Effect of the bacterial DNA gyrase inhibitors, novobiocin, nalidixic acid, and oxolinic acid, on oxidative phosphorylation

• Published in: The Journal of biological chemistry Vol. 261; no. 19; pp. 8604 - 8607
• Main Authors: Gallagher, M, Weinberg, R, Simpson, M V
• Format: Journal Article
• Language: English
• Published: Bethesda, MD Elsevier Inc 05.07.1986; American Society for Biochemistry and Molecular Biology
• Subjects: Animals; Biological and medical sciences; Cell structures and functions; Escherichia coli - drug effects; Escherichia coli - metabolism; Fundamental and applied biological sciences.
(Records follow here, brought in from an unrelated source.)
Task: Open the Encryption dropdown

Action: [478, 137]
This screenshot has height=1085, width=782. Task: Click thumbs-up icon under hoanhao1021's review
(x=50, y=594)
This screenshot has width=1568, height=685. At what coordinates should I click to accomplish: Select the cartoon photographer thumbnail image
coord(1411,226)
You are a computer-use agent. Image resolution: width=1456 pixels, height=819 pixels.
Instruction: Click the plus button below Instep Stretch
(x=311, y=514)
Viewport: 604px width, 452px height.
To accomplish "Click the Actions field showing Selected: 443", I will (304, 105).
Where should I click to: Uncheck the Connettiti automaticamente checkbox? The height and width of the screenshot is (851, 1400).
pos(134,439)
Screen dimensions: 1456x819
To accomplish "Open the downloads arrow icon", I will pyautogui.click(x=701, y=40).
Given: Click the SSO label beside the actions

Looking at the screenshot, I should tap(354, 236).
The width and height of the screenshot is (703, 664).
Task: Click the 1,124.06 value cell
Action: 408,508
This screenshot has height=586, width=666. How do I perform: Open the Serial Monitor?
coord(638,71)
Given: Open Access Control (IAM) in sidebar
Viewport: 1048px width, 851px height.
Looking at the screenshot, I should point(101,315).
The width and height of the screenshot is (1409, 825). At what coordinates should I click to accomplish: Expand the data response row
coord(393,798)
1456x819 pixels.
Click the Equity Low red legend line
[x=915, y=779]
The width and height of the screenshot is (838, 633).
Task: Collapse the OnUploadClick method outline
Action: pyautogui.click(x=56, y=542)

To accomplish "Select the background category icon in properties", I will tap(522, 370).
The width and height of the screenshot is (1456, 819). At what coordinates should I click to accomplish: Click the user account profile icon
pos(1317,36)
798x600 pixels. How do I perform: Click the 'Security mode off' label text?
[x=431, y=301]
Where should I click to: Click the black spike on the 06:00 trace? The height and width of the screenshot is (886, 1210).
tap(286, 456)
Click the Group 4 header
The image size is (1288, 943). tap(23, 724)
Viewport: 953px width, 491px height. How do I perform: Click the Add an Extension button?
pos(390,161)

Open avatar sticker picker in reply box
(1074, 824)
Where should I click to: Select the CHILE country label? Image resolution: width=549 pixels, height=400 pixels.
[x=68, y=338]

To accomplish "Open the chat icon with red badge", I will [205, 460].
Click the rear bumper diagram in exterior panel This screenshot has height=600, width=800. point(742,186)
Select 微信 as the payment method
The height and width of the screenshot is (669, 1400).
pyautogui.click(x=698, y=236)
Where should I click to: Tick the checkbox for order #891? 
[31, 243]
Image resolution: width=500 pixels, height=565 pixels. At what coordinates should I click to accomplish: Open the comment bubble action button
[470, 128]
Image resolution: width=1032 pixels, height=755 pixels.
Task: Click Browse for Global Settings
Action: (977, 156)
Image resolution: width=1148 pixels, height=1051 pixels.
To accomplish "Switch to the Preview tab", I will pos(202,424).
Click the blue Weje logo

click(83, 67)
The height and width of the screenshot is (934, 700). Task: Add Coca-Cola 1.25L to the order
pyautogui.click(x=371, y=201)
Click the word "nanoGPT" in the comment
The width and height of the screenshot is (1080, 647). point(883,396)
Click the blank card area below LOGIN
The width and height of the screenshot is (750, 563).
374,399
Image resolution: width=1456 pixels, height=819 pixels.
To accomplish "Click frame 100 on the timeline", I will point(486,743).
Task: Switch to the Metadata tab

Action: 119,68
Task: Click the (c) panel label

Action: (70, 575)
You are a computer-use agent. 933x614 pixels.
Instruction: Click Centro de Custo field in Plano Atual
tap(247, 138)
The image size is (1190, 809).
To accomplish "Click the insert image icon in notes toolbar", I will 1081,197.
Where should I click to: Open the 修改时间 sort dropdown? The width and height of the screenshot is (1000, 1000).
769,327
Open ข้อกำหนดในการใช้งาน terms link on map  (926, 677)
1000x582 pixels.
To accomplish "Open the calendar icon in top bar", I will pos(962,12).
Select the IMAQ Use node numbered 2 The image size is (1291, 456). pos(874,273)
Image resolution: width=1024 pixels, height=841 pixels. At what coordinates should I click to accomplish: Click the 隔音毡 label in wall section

Psychology; Glutamine - metabolism; Kinetics; Mitochondria and cell respiration; Mitochondria, Liver - drug effects; Mitochondria, Liver - metabolism; Molecular and cellular biology; Nalidixic Acid - pharmacology; Novobiocin - pharmacology; Oxidative Phosphorylation - drug effects; Oxolinic Acid - pharmacology; Rats; Topoisomerase II Inhibitors; Enzyme inhibitor; DNA topoisomerase (ATP-hydrolysing); Bacteria; Mitochondria; Uncoupler; Oxidative phosphorylation
• ISSN: 0021-9258; 1083-351X
• DOI: 10.1016/S0021-9258(19)84422-8

When incubated with isolated intact rat liver mitochondria, novobiocin and nalidixic acid act as uncouplers of oxidative phosphorylation; they stimulate oxygen uptake and inhibit ATP synthesis. Novobiocin is about as powerful an uncoupler as is 2,4-dinitrophenol, nalidixic acid is somewhat less powerful, and oxolinic acid exerts no inhibition whatsoever at the concentrations used. The three inhibitors are without effect on oxidative phosphorylation in Escherichia coli nor does novobiocin affect this process in a novobiocin-permeable mutant of yeast. While it would appear that oxolinic acid may be a relatively specific tool for the manipulation of the superhelicity of DNA in complex systems such as mammalian mitochondria and intact mammalian cells, the specificity of each of these inhibitors may depend upon the particular conditions and species used and such experiments require adequate controls on oxidative phosphorylation.